Given our history in that regard, we can understand why poor Mr. Buckley is throwing up his hands. He’s deciding to stay away from ribbing the modern political establishment for a time, concluding, as he puts it, that during the 2016 election cycle, “American politics were sufficiently self-satirizing.” Instead, he’s turned his comic eye towards the Old World of antiquity, writing a tongue-in-cheek novel called “The Relic Hunter.” It is, in the words of his publisher, “a hilarious adventure featuring a 16th century relic hunter named Dismas and his best friend, Albrecht Durer, who conspire to forge the Shroud of Turin.”

It’s arrived in bookstores just in time for the holidays, and we suspect it will make its way to armchairs and bedsides of readers looking for something light and funny to warm their hands around during the coming winter cold. The world could sure use a few laughs right now. What we noticed first, cracking open a copy of “The Relic Hunter” and surveying the author photo, was how much Buckley has come to resemble his late dad as he ages. Buckley’s father, William F. Buckley, was a reader favorite when his syndicated column appeared in The Advocate for many years. The elder Buckley, who died in 2008, was, as those of a certain age can remember, the patrician patriarch of the modern conservative movement. We can only imagine what Bill would think of his beloved GOP embracing Donald Trump.
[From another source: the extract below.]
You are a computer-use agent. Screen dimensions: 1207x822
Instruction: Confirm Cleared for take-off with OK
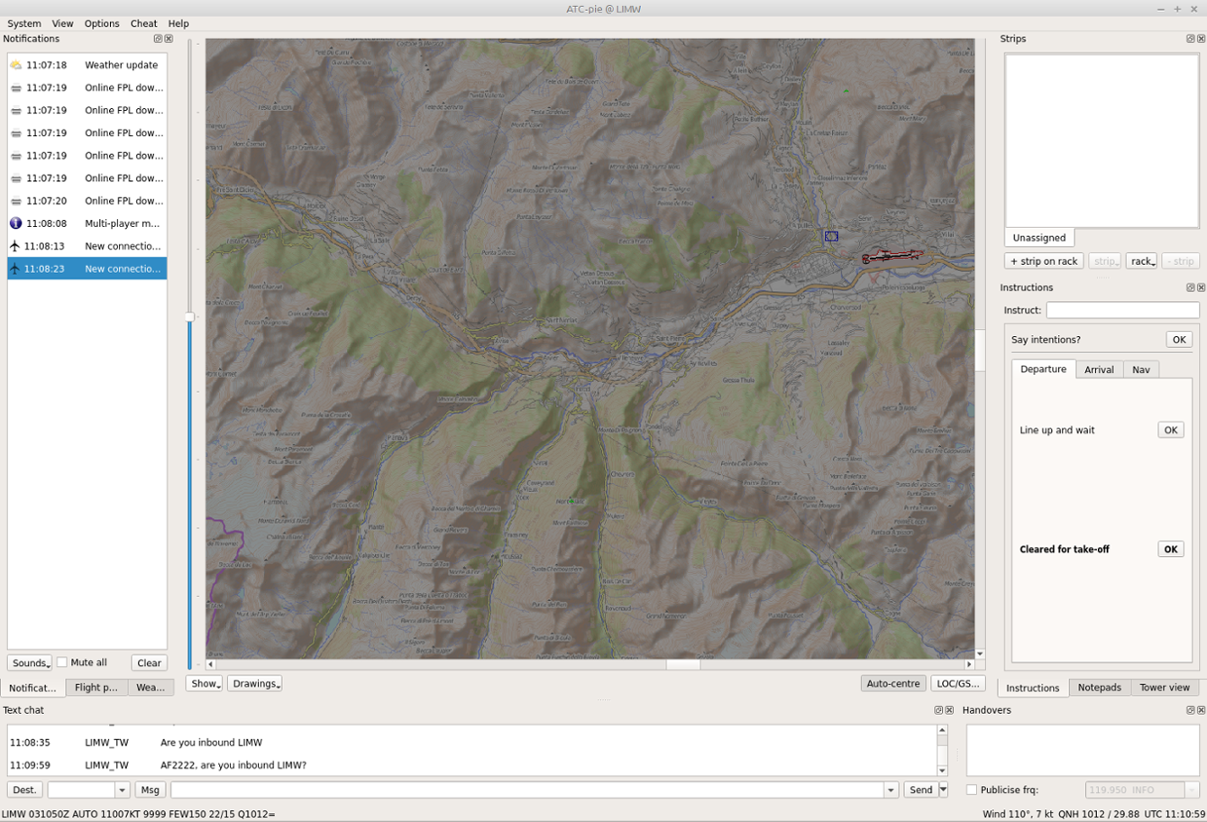coord(1171,549)
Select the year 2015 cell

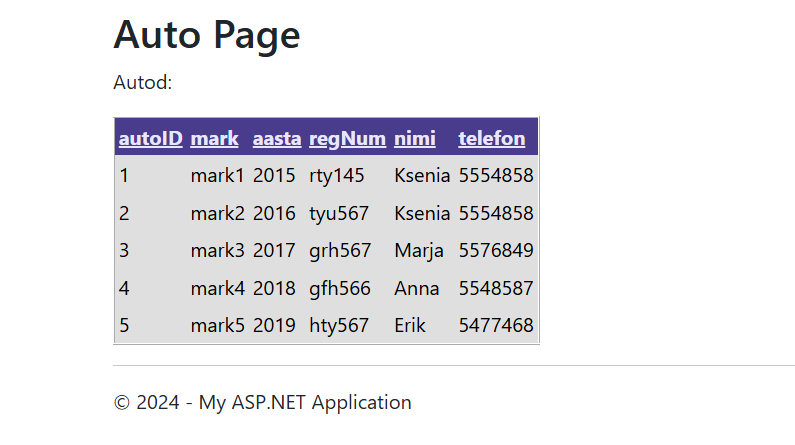click(274, 176)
But the times change, and we change, too, as Christopher Buckley once noted in a lovely essay, “Autumn Intimations,” that we’ve been thinking about this Thanksgiving weekend. It’s about the Thanksgiving gatherings of his youth — how great they were, and what they taught him about the fleetingness of things.

“Of those Thanksgiving meals,” he writes, “I remember the pearled onions in cream, mince pies, and bottles from my grandfather’s celebrated wine cellar being brought up and decanted. Some of these had been maturing since the First World War.”

It was a grand feast, but there would inevitably, come a time to bid good-bye to all the cousins. “The good-byes in the crepuscular gloom of late November afternoons were, I now understand, rehearsals for later, more final partings.”

That is what makes Thanksgiving so special, we suppose. It alerts us to the truth that all blessings are fragile, which is why they should be held close and treasured.